Bu halleri gerçekten beni geriyordu. Hiç bilmediğim tavırlar hareket ediyor, gardımı alamıyordum. Sonradan acısı çıkar mı belli değil. Yoksa gerçekten vicdanıyla mı hareket ediyordu.

"Ne demek. Şeyma çok güçlü bir kadın. Bu zamana kadar bir sürü yol kat ettik. Eminim bundan sonra da iyi gidecektir.

"Haklısınız. Pek destek olamasamda kızımı tanıyorum. Sonuna kadar güveniyor ve gurur duyuyorum."

Güveniyor, gurur duyuyor. Ağzından çıkması üç saniyeyi alacak iki kelime sonrasında bile gözlerine fer geldi. Parıltısı rahatlıkla hissediliyordu. Elif doktorun dikkatinden kaçmadı tabi. Bir süre mutlu bakışları annesinde kaldı. Kim derdi ki bu kadar enerji verecekti. Kızına dönünce ne yapacağını şaşırdı. Bakışlarını temizleyip boğazını temizledi.

"Kızım Mert aramıştı. Onunla bir konuşup geleyim."

"T-tamam."

Çıktığında kıpır kıpır heyecanını, nefesini geri verdi. Kocaman bir tebessüm bütün havasını değiştirdi.

 

"Aranız düzeldi galiba."

 

"Öyle görünüyor."

 

"Çok sevindim... Aslında gitmesi iyi oldu. Uzun zamandır sizinle görüşmemiştik. Yarım kaldı. Diğer amacımda buydu."

 

"Anlıyorum." der Şeyma. Başını eğerek sallar. Bir dk durur. Kaldırır.

 

"Hocam peş peşe gidiyor desem."

 

"Nasıl yani?"

 

"Huzurlu, mutlu anlarım çoğalmaya başladı. Ama peşine de bir aksilik mutlak çıkıyor. Hani size son zamanlarda yansımamı gördüğümü, kabuslarımın arttığını söylemiştim. Hatırlıyor musunuz?"

 

"Evet. Hatta olumsuz durumlarda sık ve uzun zaman kaldığını da söylemiştiniz."

 

"... "

 

"Sorun nedir?"

 

"Arkadaşlarımın hastalığımı öğrendikten bir kaç gün sonra oldu. Zaten o zaman berbat haldeydim. Hem fiziki, hem ruhen. Vücüdumun ağrısından nefesimi alamadım o derece. Kabustan uyanıp, kendime geldiğimde çakıyı boynuma tuttuğumu fark ettim."

 

"Sizi durduran neydi peki?"

"Doktorum Hüseyin. Nedenini bilmiyorum ama onu gördüğümde başımdaki ağrı, kulağımda ki çınlamalar, sesler, yansıma gitmişti."

"Babanız yerine geçme ihtimali var mı acaba?"

"Hiç bilmiyorum. Bu konuda hiç olmadığım kadar kararsız ve bitap durumdayım ki..."

"Şeyma hanım insanın hayatı, hep sevdiklerinin arasında mekik dokur. Hayatınızı bir balon olarak düşünün. İçini doldurduğunuz havada aileniz, sevdikleriniz olsun.

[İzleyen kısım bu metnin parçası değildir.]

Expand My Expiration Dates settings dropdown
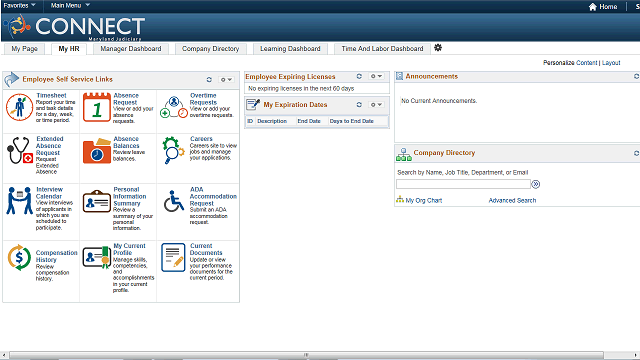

Ne kadar çok nefes verip çok severseniz çok severseniz balon şişer şişer en sonunda patlar. Tam tersi az hava, az sevgi bağı olursa o zaman da fısalıp boşalır, kırışır. Aynı şey kaygılarınız, endişeleriniz içinde geçerli. Her şeyin fazlasının zarar olduğu gibi sevginin de dengede olması gerek. İlk önce kendinizle barışık olmadığınız sürece davranışlarınız çevrenize de yansıyacaktır. Daha önce yansımaları,rüyalarınızı nasıl azaltacağımızı konuşmuştuk. Görünen o ki berrak rüya görme durumu içerisindesiniz. Kararınızı verdiniz mi?"

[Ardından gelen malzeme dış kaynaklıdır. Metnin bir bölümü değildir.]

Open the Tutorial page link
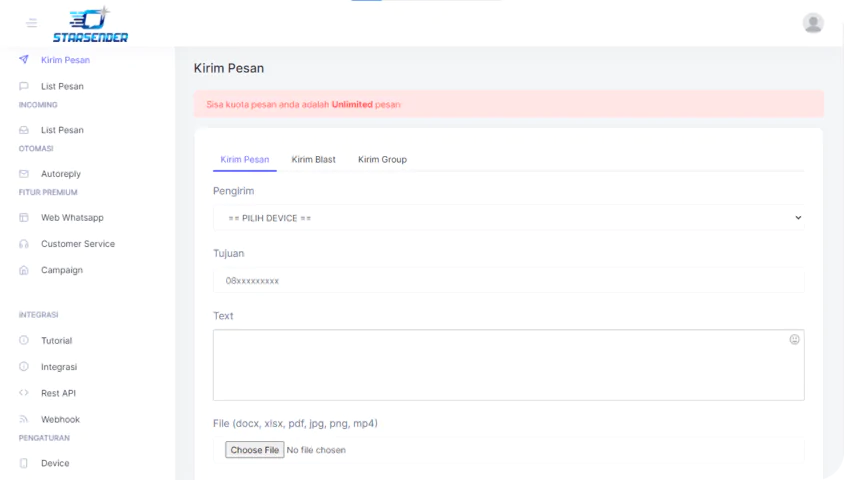 pos(56,341)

"Hatırlamak istediğim ama bir türlü didinip te uğraşamadığım bir anım var. Halen daha kararsızım aslında. Tam olarak ne yapacağız hocam?"

"Siz uyurken beyninizin frekanslarını ölçücez. Beyninizin ne tepkiler verdiğini görmek daha da yardımcı olacaktır."

 

"Hocam peki kötü bir durum olma ihtimali var mı?"

 

"Size bağlı. Ama tabi ki gereken müdaheleyi uygularız şüpheniz olmasın."

 

"Öğrenmenin başka yolları yok mu?"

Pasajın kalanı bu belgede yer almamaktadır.